Email sent on July 11, 2016 to gather thoughts:
Within the Discovery Portal team we have a large, and potentially difficult, goal of being able to automatically update the statistics (number of articles and pageviews for each language) on the www.wikipedia.org portal page.
This email is to showcase what we've brainstormed on so far and we'd like your feedback and your participation - if you have time and want to help out. Or, if you know of someone that isn't on this email that could/would want to help, please forward this to them.
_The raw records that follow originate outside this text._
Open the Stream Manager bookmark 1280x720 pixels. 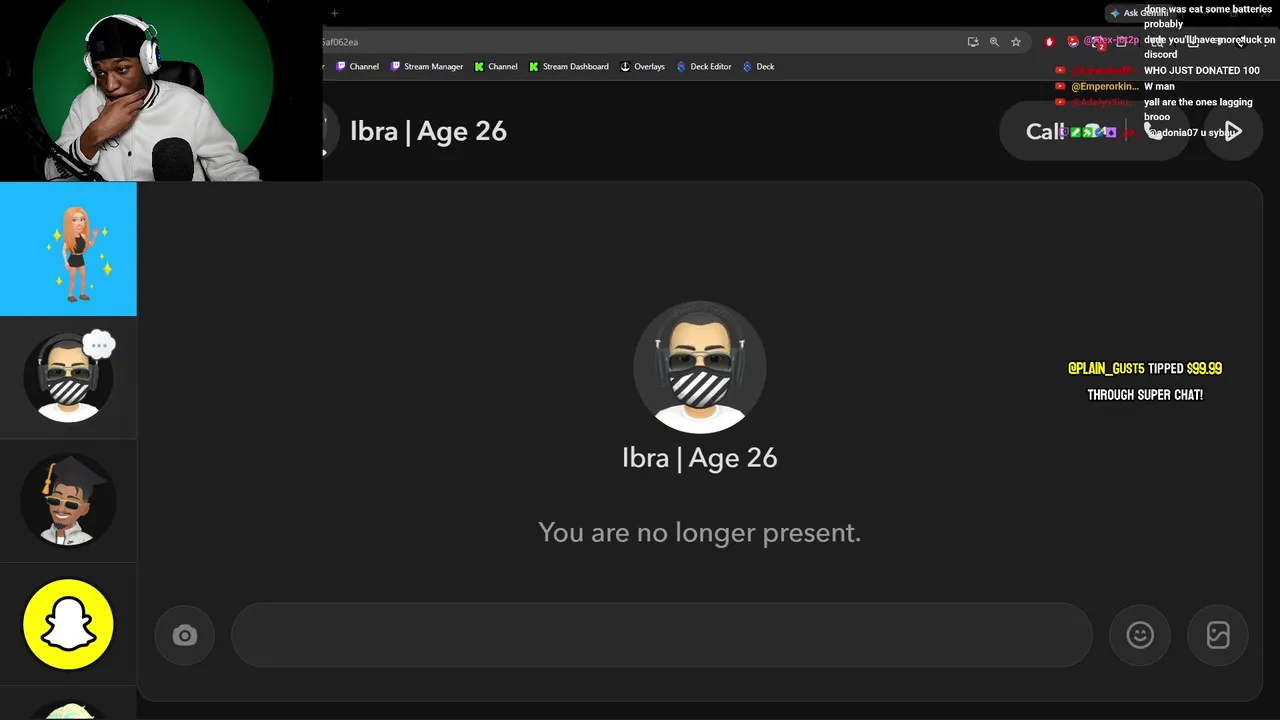pos(427,67)
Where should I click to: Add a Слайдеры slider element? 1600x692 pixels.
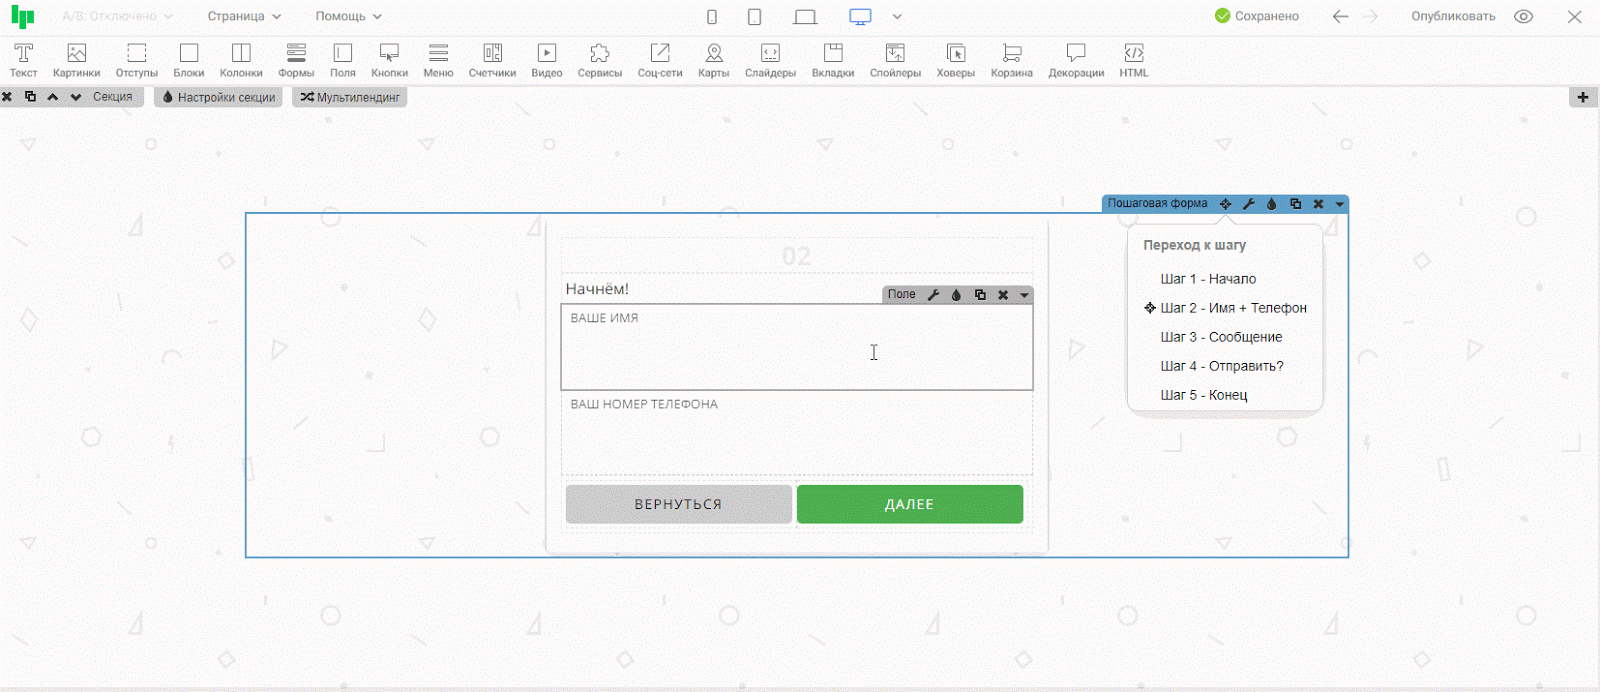[770, 59]
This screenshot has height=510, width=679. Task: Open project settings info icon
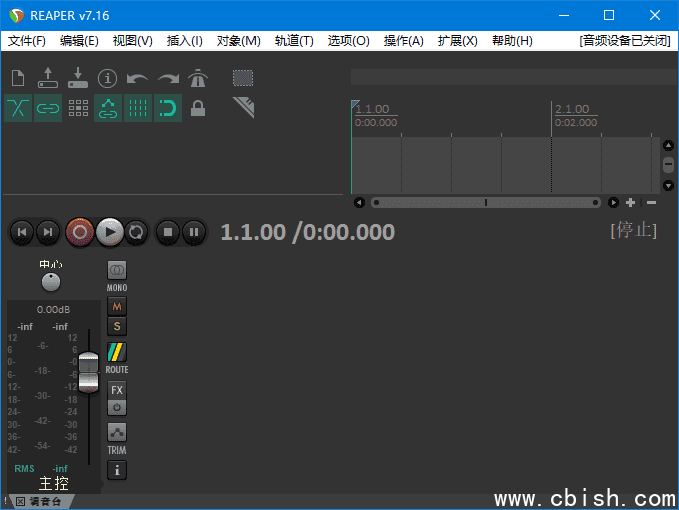click(x=108, y=78)
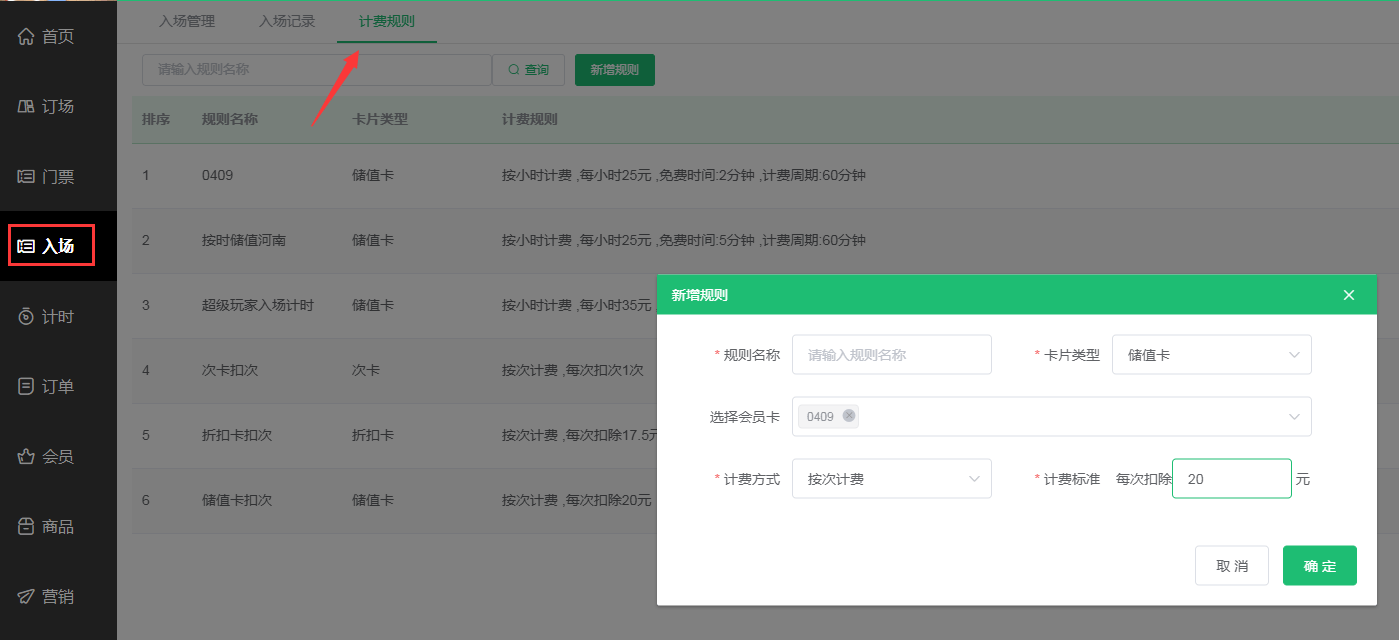Click the 取消 cancel button
Viewport: 1399px width, 640px height.
(1231, 565)
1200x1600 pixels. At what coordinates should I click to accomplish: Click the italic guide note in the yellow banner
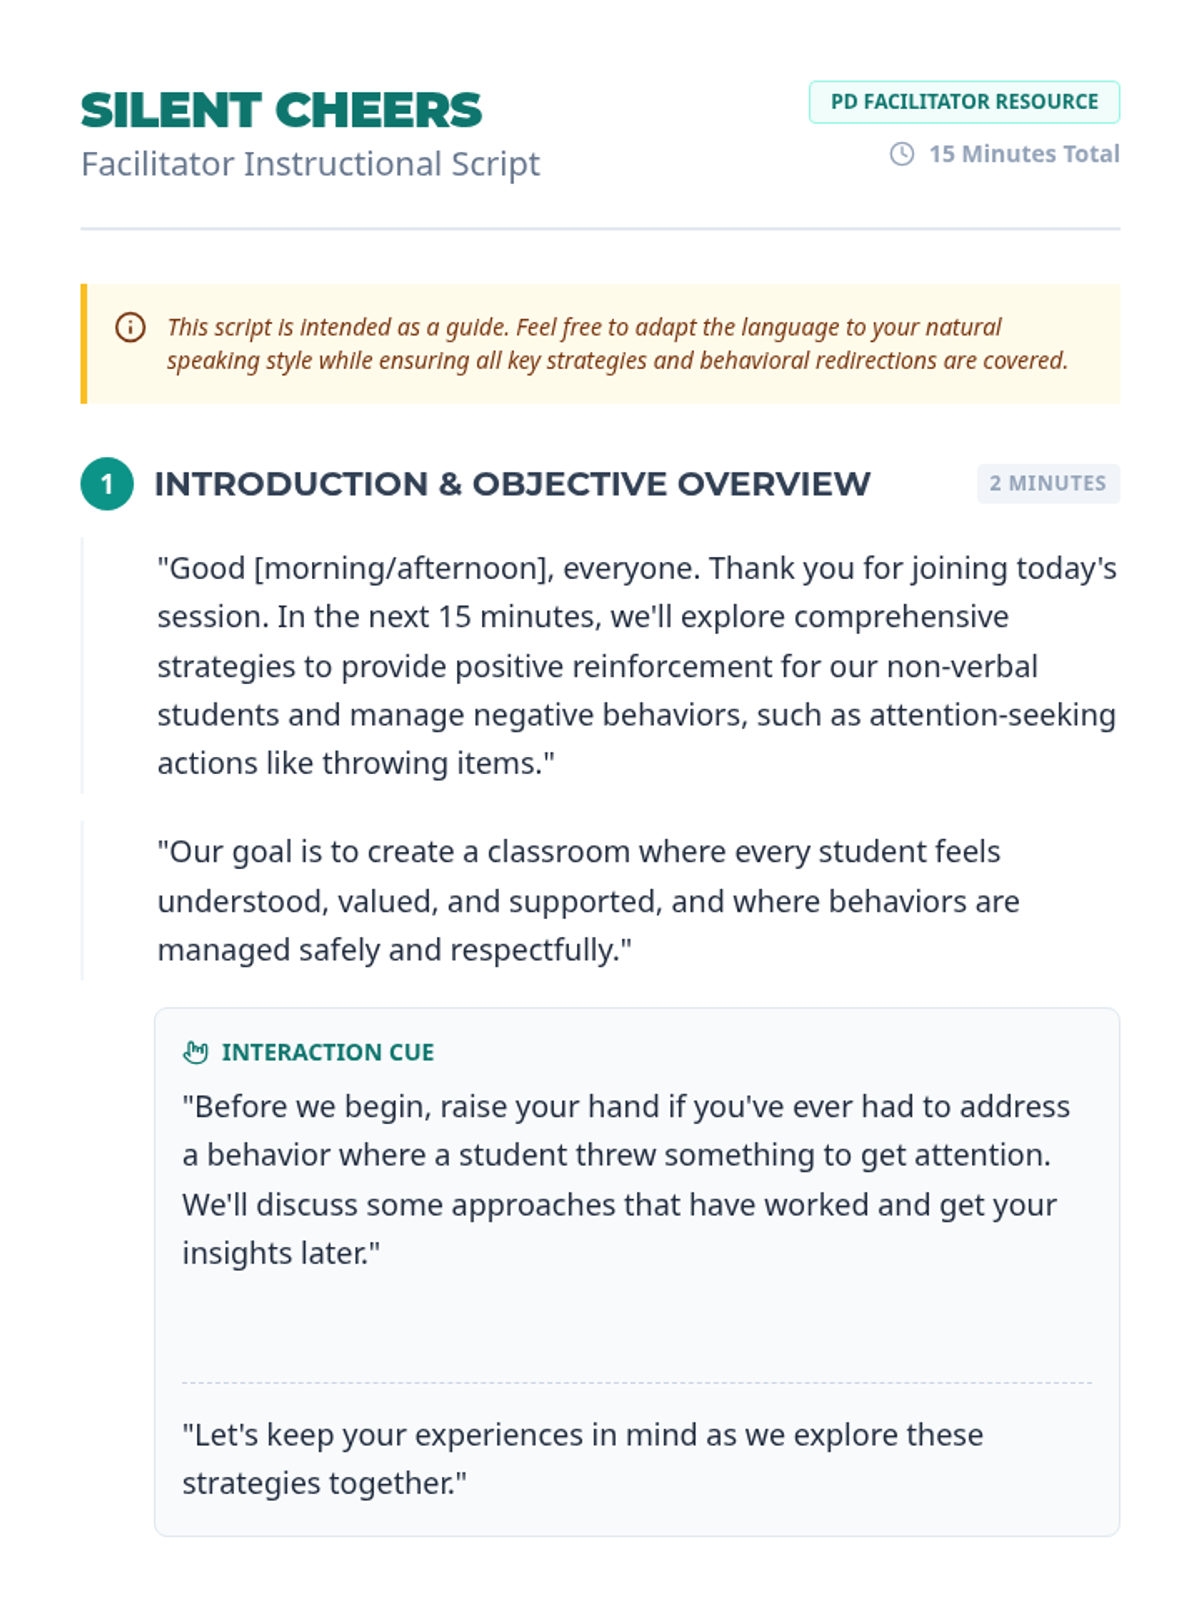(617, 344)
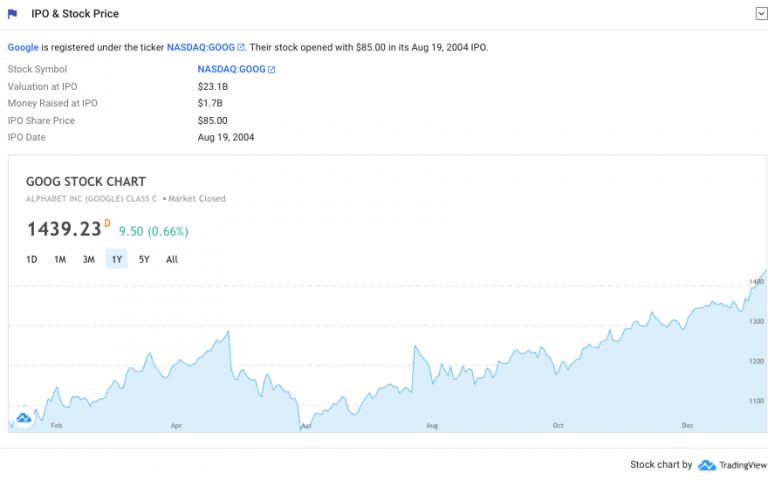Click the delayed data 'D' indicator

(107, 221)
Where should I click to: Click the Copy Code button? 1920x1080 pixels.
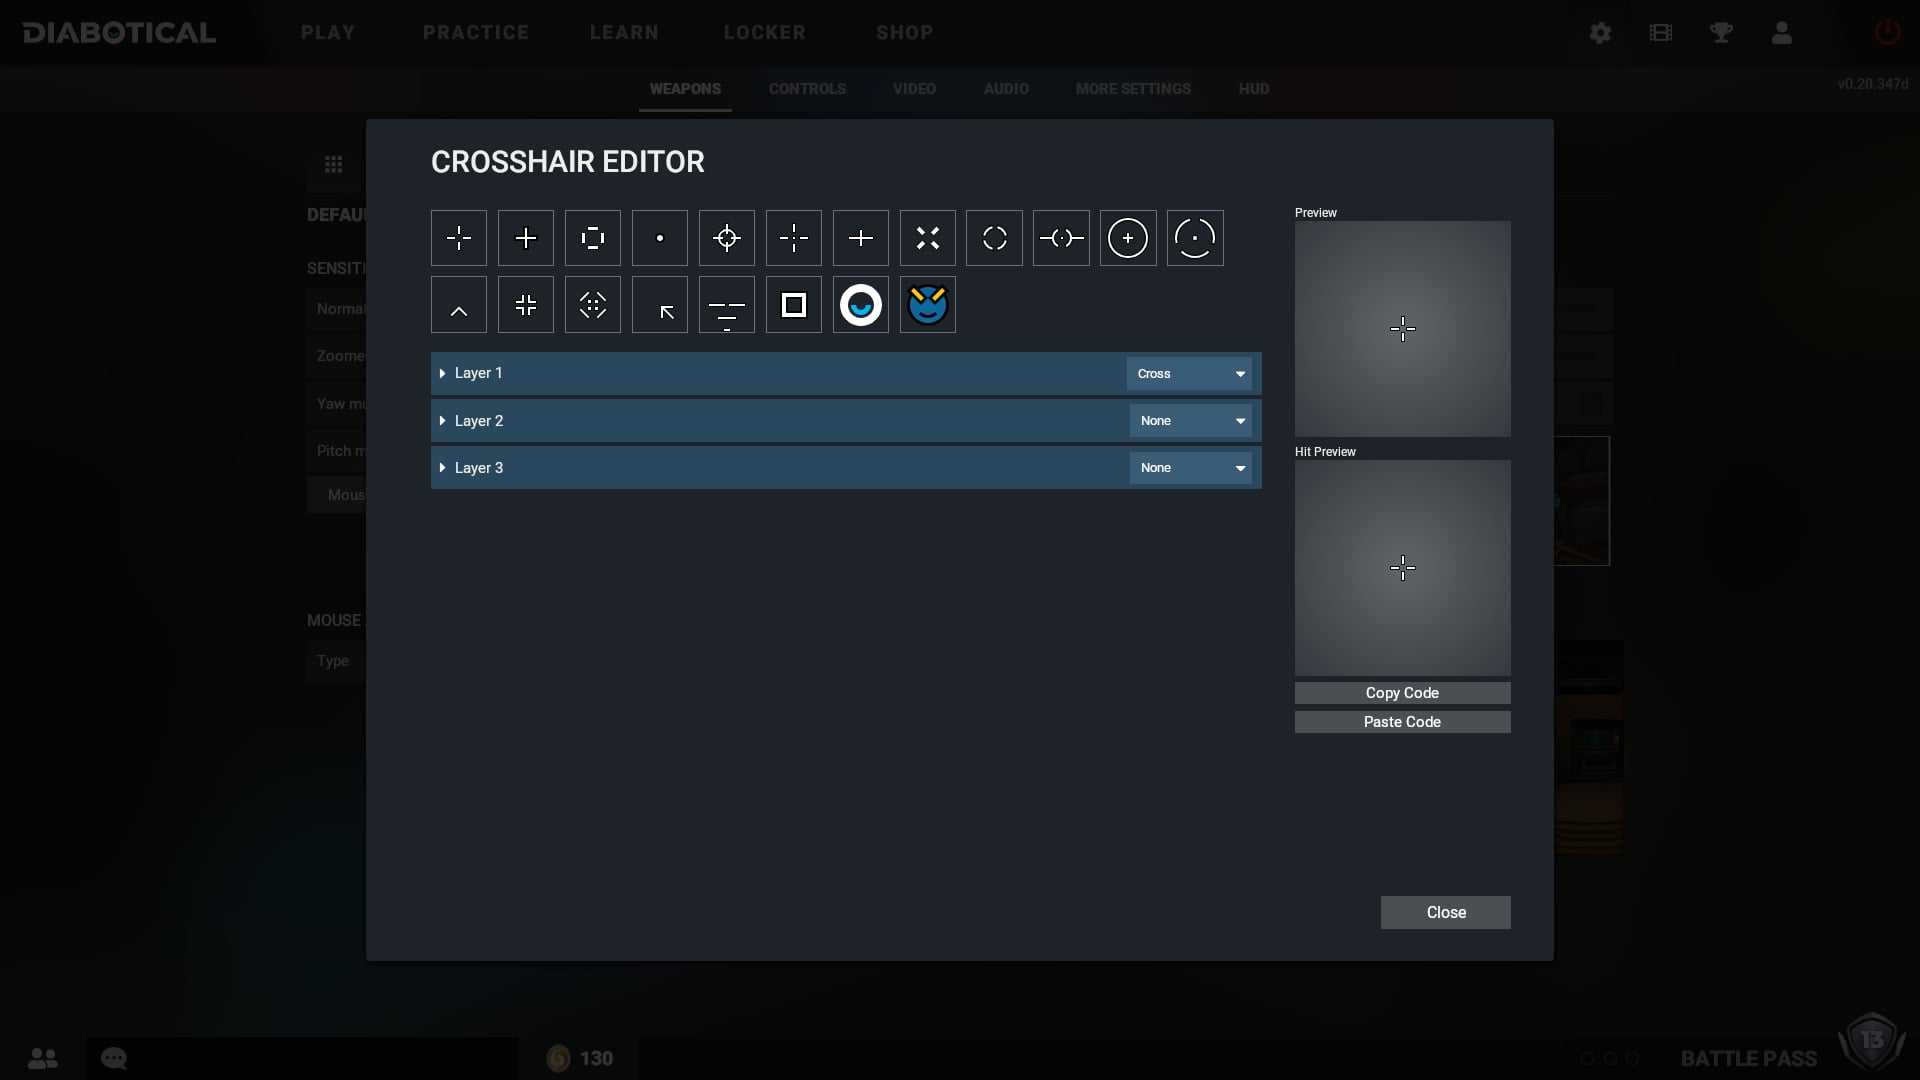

Background of existing manual process:
The wikipedia.org portal is a static HTML page that is compiled during development using several build scripts. The current process for updating these stats starts with a developer, working on their local machine, running the following about every two weeks:
- a script to pull down new pageview/article-count stats from various API endpoints
- a script to merge those stats with text translations and feeds that will combine the data into Handlebars templates
- a script to compile the templates to create the final HTML page
- git commit and merge to get the new HTML page (and updated support files) into the repo
- then, a deployment script is run during SWAT to push it all to production
Brainstorm ideas on how to automate this process:
- could the portal page use dynamic code to pull stats directly from some static data page that volunteers can freely edit?
- maybe php, javascript, or lua
- would need to have caching set up to avoid having code executed with every request
- could the portal page make a rest call to a service that would return stats info?
- the service could parse a volunteer-edited static data page
- could a background server
- 1) process detect changes to the git repo, or to static stats data files/pages, and
- 2) compile the template with new data, and
- 3) deploy the resulting static HTML?
- ideally we could automate all 3 parts (detect/compile/deploy), but automating steps 1 or 2 would be helpful
- could the deployment script merge the page code (from git) with static stats data?
- if all coding happened on a separate (non-master) branch, could an automated script push the stats into the master branch, and
- then could the master branch be deployed automatically by a cron job?
Note: while it would be nice to automagically merge/deploy new text translations, that is not the focus for this particular email thread.
We'd love to hear your thoughts!